**Extrait du texte**
>>

11 décembre 2019. L’hiver débute à Nogent-sur-Marne (Val-de-Marne), en banlieue parisienne, où ce même Mario Sandoval, citoyen français depuis 1997, habite avec sa seconde épouse, Anne-Marie B. Celle-ci partage sa vie depuis son divorce à la fin des années 1990. L’ancien policier a perdu ses cheveux, mais il garde un corps athlétique, un port altier. Soudain, dix gendarmes de l’Office central de lutte contre les crimes contre l’humanité, les génocides et les crimes de guerre, épaulés par ceux du GIGN, viennent l’interpeller pour le conduire à la maison d’arrêt de Bois-d’Arcy (Yvelines).

<<

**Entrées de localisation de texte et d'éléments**
>>

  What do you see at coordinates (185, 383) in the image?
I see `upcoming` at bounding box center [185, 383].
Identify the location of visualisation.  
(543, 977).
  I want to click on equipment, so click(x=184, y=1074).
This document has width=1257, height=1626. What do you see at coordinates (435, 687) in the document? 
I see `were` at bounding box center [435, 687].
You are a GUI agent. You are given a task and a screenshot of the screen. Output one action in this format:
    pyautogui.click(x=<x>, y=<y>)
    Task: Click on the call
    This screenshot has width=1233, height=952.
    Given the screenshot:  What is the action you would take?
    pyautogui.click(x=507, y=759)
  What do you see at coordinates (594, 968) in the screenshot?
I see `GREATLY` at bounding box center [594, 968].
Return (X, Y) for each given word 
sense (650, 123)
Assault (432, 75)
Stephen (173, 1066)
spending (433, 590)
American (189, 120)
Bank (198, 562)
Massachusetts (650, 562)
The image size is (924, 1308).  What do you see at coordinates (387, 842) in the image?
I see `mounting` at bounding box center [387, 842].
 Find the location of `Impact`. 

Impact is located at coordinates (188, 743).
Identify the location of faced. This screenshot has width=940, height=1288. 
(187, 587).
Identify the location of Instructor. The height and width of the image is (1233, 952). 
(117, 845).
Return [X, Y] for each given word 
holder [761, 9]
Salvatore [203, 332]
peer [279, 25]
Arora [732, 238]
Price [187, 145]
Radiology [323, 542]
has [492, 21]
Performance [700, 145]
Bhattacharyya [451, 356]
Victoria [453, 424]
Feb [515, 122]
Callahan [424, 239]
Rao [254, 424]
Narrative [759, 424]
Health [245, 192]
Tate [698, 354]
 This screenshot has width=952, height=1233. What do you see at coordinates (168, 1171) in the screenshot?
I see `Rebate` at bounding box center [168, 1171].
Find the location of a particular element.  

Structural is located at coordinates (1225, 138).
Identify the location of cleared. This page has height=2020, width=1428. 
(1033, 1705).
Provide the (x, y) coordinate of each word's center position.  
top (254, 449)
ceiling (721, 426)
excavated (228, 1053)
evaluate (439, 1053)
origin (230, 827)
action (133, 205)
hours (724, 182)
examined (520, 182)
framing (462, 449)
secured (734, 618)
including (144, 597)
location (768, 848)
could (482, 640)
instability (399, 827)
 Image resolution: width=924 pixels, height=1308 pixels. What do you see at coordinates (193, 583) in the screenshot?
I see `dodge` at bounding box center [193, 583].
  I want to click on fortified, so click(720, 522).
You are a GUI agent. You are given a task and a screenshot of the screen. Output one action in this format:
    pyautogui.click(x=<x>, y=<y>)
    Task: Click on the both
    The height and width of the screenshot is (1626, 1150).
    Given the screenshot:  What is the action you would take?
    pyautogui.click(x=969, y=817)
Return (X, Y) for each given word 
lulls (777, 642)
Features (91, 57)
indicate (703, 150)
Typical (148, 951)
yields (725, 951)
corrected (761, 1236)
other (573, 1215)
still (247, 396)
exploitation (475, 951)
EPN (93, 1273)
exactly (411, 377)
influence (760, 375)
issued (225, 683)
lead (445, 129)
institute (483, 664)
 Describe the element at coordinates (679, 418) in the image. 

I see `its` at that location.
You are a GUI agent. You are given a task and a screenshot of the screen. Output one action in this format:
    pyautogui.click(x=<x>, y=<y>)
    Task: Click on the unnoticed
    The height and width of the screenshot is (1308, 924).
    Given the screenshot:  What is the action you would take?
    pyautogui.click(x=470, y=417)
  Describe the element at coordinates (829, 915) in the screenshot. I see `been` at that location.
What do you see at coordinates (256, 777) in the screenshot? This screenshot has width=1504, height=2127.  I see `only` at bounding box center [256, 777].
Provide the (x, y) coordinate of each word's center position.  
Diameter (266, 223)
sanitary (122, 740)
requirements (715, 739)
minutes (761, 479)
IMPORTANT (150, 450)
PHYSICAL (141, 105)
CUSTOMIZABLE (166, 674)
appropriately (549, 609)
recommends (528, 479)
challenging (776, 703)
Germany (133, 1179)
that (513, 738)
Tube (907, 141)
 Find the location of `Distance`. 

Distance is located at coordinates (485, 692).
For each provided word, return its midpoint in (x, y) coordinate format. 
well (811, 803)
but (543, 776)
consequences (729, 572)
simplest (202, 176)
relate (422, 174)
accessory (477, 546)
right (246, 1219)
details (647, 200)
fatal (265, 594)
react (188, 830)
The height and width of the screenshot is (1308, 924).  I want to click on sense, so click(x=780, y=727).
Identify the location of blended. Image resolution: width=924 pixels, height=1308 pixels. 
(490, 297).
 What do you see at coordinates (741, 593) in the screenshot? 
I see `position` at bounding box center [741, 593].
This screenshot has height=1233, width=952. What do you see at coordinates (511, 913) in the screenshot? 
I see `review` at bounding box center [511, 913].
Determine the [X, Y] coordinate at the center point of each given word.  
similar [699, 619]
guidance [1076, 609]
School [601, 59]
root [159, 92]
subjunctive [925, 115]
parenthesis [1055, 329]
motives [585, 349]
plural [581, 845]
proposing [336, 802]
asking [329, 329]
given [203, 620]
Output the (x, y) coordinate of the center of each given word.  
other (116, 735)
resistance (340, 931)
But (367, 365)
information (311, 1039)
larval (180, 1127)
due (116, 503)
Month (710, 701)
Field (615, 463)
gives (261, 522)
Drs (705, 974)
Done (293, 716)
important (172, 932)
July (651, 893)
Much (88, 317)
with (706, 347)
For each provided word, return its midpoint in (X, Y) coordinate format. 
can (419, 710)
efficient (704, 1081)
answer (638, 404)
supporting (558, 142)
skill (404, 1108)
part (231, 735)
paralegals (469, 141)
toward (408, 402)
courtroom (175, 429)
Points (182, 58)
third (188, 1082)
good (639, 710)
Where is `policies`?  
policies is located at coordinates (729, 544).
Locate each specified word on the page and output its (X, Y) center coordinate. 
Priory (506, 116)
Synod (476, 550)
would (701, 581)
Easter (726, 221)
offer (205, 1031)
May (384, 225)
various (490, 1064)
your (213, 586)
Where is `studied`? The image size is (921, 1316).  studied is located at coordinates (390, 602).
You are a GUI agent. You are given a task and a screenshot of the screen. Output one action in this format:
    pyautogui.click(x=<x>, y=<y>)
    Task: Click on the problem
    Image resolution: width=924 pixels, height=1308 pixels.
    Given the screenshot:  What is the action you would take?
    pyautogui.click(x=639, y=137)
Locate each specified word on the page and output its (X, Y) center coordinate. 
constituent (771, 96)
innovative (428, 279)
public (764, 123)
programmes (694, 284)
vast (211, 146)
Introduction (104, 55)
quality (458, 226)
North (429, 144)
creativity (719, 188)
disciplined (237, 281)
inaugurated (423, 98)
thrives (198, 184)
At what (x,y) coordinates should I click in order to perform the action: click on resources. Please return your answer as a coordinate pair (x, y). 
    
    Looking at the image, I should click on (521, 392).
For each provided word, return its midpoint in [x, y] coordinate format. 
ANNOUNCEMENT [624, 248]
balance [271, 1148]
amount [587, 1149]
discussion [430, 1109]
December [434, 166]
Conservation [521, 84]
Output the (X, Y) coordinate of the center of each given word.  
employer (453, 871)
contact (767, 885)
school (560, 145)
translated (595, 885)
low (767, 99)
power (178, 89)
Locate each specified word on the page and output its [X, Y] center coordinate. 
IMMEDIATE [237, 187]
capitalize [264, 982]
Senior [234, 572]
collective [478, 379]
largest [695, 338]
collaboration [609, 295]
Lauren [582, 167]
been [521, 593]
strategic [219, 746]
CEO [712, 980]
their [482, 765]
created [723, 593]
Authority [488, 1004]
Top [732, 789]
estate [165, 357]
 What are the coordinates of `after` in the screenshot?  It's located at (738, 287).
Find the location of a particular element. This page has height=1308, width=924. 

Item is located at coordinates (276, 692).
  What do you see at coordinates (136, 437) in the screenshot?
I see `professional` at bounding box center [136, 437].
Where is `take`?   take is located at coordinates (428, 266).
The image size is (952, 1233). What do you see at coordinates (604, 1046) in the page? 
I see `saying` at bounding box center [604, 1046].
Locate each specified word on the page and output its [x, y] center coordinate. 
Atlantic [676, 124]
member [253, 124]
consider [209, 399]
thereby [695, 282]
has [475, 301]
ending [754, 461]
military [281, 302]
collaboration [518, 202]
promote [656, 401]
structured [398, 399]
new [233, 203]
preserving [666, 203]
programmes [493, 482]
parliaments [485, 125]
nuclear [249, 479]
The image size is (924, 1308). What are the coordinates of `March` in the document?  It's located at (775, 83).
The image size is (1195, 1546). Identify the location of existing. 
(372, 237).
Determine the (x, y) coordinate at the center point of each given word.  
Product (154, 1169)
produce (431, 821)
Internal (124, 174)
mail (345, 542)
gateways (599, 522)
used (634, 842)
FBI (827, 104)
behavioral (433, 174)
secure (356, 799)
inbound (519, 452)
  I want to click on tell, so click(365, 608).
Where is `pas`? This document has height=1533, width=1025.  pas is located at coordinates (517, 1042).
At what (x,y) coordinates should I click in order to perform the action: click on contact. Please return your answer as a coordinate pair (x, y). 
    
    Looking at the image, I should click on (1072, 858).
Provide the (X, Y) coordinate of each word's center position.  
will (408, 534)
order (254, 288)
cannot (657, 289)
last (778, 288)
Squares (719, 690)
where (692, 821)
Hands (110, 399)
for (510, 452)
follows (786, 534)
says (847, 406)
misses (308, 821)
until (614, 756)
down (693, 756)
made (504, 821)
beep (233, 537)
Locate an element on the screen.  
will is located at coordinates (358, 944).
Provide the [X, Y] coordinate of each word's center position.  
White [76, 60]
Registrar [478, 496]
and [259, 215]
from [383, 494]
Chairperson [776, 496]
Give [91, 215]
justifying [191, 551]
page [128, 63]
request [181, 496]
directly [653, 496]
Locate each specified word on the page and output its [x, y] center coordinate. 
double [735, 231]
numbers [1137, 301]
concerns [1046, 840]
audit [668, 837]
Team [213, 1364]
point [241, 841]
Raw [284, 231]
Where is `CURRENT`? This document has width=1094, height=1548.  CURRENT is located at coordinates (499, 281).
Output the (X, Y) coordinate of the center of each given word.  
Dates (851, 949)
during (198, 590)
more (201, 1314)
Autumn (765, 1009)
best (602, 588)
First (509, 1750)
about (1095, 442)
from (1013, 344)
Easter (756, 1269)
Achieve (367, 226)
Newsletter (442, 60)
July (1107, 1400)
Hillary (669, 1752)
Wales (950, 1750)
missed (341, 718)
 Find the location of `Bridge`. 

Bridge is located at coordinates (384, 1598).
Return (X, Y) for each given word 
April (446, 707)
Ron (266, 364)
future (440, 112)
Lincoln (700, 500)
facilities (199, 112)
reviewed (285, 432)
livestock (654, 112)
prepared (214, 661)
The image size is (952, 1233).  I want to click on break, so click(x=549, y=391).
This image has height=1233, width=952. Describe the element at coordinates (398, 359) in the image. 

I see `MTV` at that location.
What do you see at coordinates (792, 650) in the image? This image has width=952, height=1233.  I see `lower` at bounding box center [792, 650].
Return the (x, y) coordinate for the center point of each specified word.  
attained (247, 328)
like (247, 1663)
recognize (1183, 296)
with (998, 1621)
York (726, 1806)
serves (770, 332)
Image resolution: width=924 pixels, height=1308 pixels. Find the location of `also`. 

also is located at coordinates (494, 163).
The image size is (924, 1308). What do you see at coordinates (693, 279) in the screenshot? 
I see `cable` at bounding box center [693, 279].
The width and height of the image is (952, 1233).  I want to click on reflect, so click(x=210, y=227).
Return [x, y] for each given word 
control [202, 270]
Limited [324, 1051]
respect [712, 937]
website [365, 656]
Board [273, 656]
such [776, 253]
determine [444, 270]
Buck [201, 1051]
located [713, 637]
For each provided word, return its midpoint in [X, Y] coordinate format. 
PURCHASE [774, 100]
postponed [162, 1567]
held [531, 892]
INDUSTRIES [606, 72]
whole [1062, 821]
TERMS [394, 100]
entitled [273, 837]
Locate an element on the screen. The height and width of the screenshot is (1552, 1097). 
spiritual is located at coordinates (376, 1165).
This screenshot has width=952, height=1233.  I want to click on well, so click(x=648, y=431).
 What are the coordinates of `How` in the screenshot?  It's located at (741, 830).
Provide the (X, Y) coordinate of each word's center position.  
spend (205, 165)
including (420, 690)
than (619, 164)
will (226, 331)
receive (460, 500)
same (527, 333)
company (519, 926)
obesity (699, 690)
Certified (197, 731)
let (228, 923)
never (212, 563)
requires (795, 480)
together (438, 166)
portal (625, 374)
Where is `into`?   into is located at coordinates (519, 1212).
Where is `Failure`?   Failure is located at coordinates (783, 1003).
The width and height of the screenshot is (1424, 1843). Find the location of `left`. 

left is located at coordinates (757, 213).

<<

**Consignes de l'exercice**
a - Pour chacune des affirmations suivantes, indiquez si l'extrait sur l'arrestation de Mario Sandoval la confirme, par oui ou par non, en citant à l'identique les mots du texte qui tranchent : (i) Mario Sandoval est citoyen français depuis 1997 ; (ii) il est conduit à la maison d'arrêt de Fresnes ; (iii) l'ancien policier a perdu ses cheveux.
b - Recopiez telles quelles les lignes des entrées, en commençant par celle qui contient « This document has width=1257, height=1626. » et en terminant par celle qui contient « spending (433, 590) », ces deux lignes comprises.
Le texte et les entrées constituent deux matériaux indépendants l'un de l'autre.

**Corrigé de l'exercice**
a -
(i) Oui : « citoyen français depuis 1997 ».
(ii) Non : « pour le conduire à la maison d’arrêt de Bois-d’Arcy (Yvelines) ».
(iii) Oui : « L’ancien policier a perdu ses cheveux ».

b -
This document has width=1257, height=1626. What do you see at coordinates (435, 687) in the document? 
I see `were` at bounding box center [435, 687].
You are a GUI agent. You are given a task and a screenshot of the screen. Output one action in this format:
    pyautogui.click(x=<x>, y=<y>)
    Task: Click on the call
    This screenshot has width=1233, height=952.
    Given the screenshot:  What is the action you would take?
    pyautogui.click(x=507, y=759)
  What do you see at coordinates (594, 968) in the screenshot?
I see `GREATLY` at bounding box center [594, 968].
Return (X, Y) for each given word 
sense (650, 123)
Assault (432, 75)
Stephen (173, 1066)
spending (433, 590)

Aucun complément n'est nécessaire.